*** Block opens ***
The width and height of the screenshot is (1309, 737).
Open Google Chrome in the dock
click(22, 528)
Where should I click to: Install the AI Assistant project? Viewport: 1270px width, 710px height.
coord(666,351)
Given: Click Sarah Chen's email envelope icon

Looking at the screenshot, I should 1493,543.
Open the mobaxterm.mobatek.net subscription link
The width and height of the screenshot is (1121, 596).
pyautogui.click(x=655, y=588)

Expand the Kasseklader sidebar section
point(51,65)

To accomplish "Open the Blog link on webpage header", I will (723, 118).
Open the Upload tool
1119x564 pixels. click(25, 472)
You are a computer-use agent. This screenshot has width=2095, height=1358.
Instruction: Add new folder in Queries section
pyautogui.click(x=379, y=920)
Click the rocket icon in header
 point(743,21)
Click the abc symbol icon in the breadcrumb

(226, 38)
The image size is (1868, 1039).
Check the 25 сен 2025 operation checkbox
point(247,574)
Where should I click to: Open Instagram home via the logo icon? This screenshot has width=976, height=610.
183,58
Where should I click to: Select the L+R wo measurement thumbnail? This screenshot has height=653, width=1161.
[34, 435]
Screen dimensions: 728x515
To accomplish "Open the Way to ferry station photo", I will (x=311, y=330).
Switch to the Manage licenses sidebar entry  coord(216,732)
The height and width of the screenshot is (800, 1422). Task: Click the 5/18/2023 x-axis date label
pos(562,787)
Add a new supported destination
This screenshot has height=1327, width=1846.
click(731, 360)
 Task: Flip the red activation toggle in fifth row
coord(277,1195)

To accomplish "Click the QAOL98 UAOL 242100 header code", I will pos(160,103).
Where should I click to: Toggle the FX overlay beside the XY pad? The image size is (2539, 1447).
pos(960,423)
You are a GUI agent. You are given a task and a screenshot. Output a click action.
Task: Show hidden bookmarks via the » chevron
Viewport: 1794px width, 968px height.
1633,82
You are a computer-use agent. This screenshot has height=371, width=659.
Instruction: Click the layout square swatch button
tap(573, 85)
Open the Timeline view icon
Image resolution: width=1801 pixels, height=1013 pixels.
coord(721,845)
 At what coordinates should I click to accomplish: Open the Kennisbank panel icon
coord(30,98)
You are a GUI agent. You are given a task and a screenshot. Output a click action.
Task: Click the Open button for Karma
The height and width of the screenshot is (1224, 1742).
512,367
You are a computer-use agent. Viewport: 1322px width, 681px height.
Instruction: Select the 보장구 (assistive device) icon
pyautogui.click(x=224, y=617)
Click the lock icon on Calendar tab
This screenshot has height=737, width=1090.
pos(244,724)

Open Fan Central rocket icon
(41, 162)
*** Block closes ***
**Problem to solve:** Can you quote exactly the lines from the one containing "You are a computer-use agent. Viewport: 1322px" through the last line of the records above, and nothing else?

**Your solution:**
You are a computer-use agent. Viewport: 1322px width, 681px height.
Instruction: Select the 보장구 (assistive device) icon
pyautogui.click(x=224, y=617)
Click the lock icon on Calendar tab
This screenshot has height=737, width=1090.
pos(244,724)

Open Fan Central rocket icon
(41, 162)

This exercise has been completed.